Салливан долго смотрела на меня, а потом сказала:
– Ладно. Теперь я понимаю, почему Вош хотел, чтобы ты была в нашей команде.
Зеленая точка приближается ко мне. Она петляет между деревьями, и я различаю за слабым снегопадом, как поблескивает ствол. Это не распятие, тут я больше чем уверена.

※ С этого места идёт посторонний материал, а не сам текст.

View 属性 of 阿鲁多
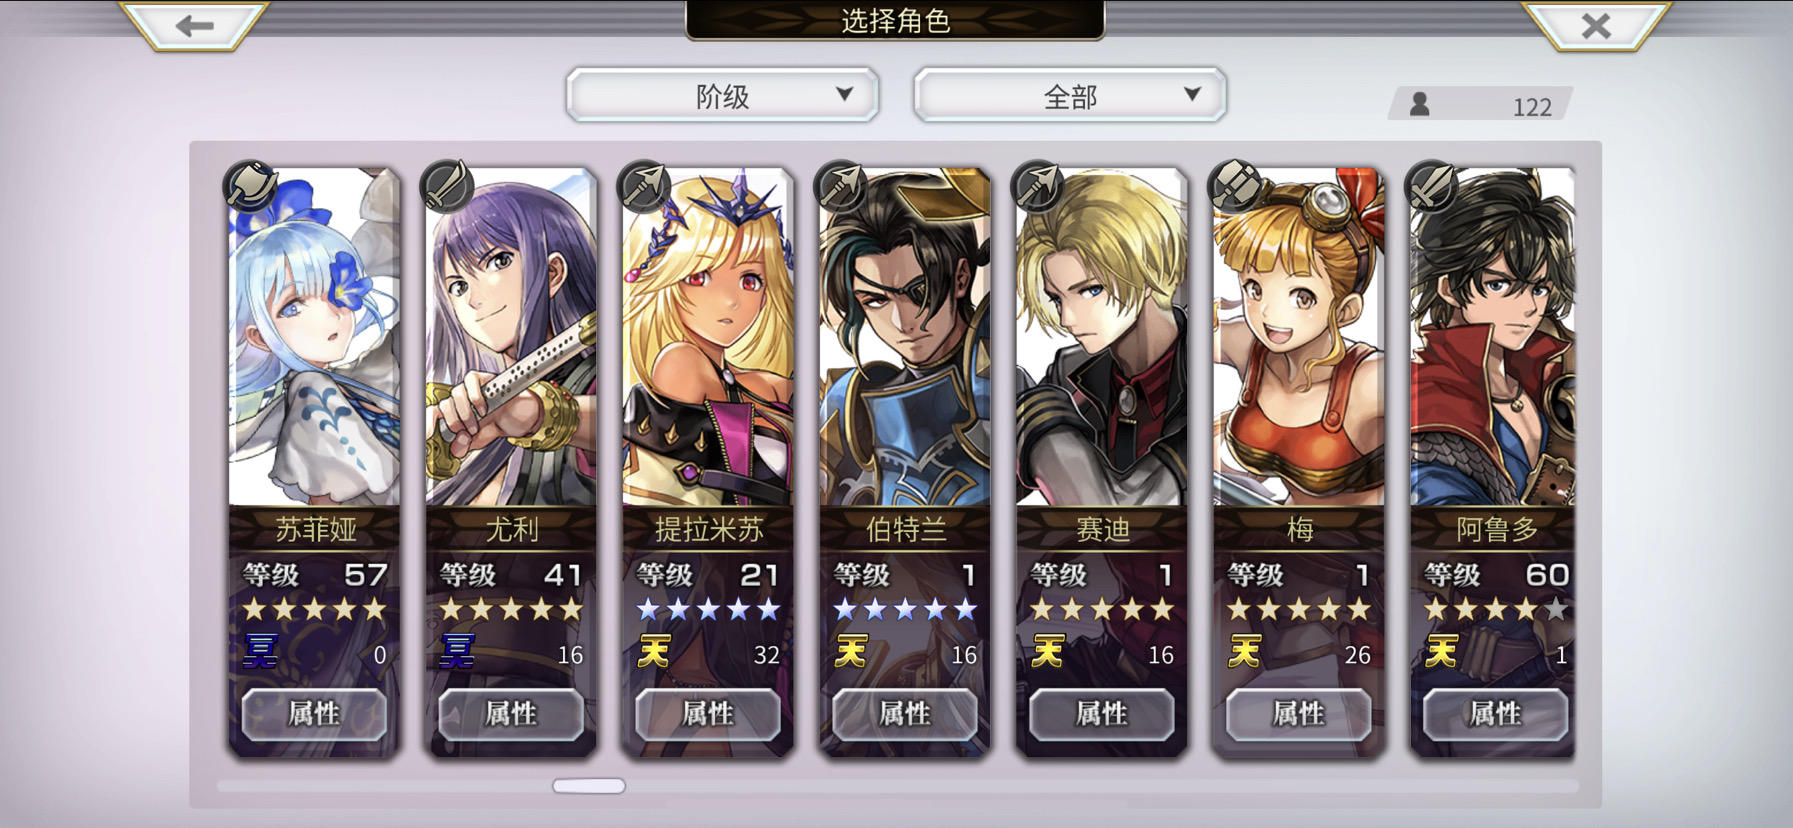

Сижу в обнимку с винтовкой, прислонившись к дереву, будто дремлю или любуюсь снежинками, порхающими между блестящими ветками.
Лев в высокой траве.
Расстояние – пятьдесят ярдов. Скорость пули от М-16 – три тысячи сто футов в секунду. В ярде три фута, значит противнику осталось жить на земле две трети секунды.
Надеюсь, он распорядится ими с умом.
Я поворачиваю винтовку, распрямляю плечи и выпускаю пулю, которая замкнет круг.
Стаи ворон срываются с деревьев: бунт черных крыльев, резкая раздраженная ругань. Зеленое светящееся пятнышко падает и не поднимается.
Я жду. Лучше не спешить и посмотреть, что будет дальше. Пять минут. Десять. Ни звука. Ни движения. Ничего, только оглушающая снежная тишина. Без птиц лес кажется совсем пустым. Не отрывая спины от ствола дерева, я медленно встаю на ноги и выжидаю еще пару минут. Теперь я снова вижу зеленый огонек. Он на земле и не движется. Я переступаю через тело мертвого рекрута. Сухие, промерзшие листья хрустят у меня под ботинками.
Каждый шаг приближает к концу слабеющий завод часов. На полпути я понимаю, что сделала.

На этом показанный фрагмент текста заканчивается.